Etwa halb zehn Uhr lud mich Mrs. Bloomfield ein, ein ein frugales Abendbrot von kaltem Fleisch und Brot mit ihr zu genießen. Ich freute mich, als dies vorüber war, und sie ihren Schlafzimmerleuchter nahm und sich zur Ruhe begab; denn wiewohl ich mich mit ihr gut zu vertragen wünschte, war mir doch ihre Gesellschaft äußerst unangenehm und ich konnte mich des Gefühls nicht enthalten, daß sie kalt, gravitätisch und abstoßend — gerade das Gegentheil von der freundlichen, warmherzigen Matrone, als welche sie meine Hoffnungen ausgemalt hatten.
Einige weitere Lektionen.
Den folgenden Morgen erhob ich mich mit einem Gefühle hoffnungsvoller Erheiterung, trotz der bereits erfahrenen Enttäuschungen, aber ich fand, daß das Ankleiden Mariannens keine leichte Sache war, da ihr üppiges Haar mit Pomade eingerieben, in drei lange Zöpfe geflochten, und mit Bandschleifen zusammengeknüpft werden mußte — eine Aufgabe, welche meine ungewohnten Finger nur mit großer Schwierigkeit auszuführen vermochten. Sie sagte mir, daß ihre Wärterinn, es in der Hälfte der Zeit thun könne, und wußte mich durch eine beständige Unruhe und Ungeduld noch länger dabei aufzuhalten. Als Alles geschehen war, begeben wir uns in das Schulzimmer« wo ich meine andere Schülerin traf, und mit den Beiden plauderte, bis es Zeit zum Hinabgehen war. Nach Beendigung dieser Mahlzeit, und einigen mit Mrs. Bloomfield ausgetauschten höflichen Worten, begaben wir uns wieder in das Schulzimmer und begannen das Geschäft des Tages. Ich fand meine Schülerinnen noch sehr zurück, aber Tom, wenn auch jeder Art von geistiger Anstrengung abgeneigt, doch ohne Fähigkeit. Marianne konnte kaum ein Wort lesen, und war so gleichgültig und unaufmerksam, daß ich kaum mit ihr weiter gehen konnte.
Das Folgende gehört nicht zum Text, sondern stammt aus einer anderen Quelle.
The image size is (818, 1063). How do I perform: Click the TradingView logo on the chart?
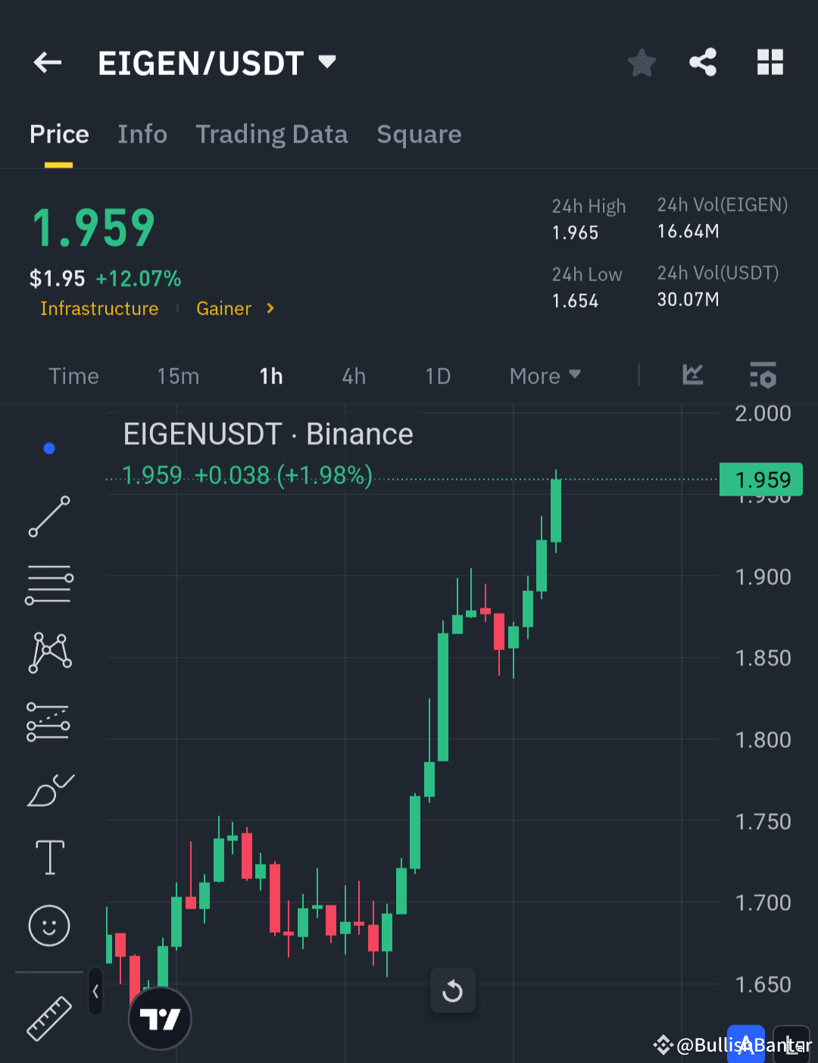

Mit großer Mühe und Geduld gelang es mir am Ende doch, im Laufe des Morgens etwas vor mich zu bringen, und begleitete dann meine jungen Zöglinge hinaus in den Garten und die daran stoßenden Anlagen, um ihnen vor Tische einige Erholung zu gewähren. Dort kamen wir leidlich mit einander aus, außer daß ich fand, daß sie keine Lust hatten, mit mir zu gehen, und ich mit ihnen gehen mußte, wohin es ihnen beliebte, mich zu führen. Ich mußte laufen, gehen oder stehen, gerade wie es ihrer Phantasie zusagte. Dies, dachte ich, hieß die Ordnung der Dinge umkehren, und ich fand es sowohl bei diesem, wie bei allen späteren Anlässen doppelt unangenehm, daß sie die schmutzigsten Stellen und die häßlichsten Beschäftigungen auswählten.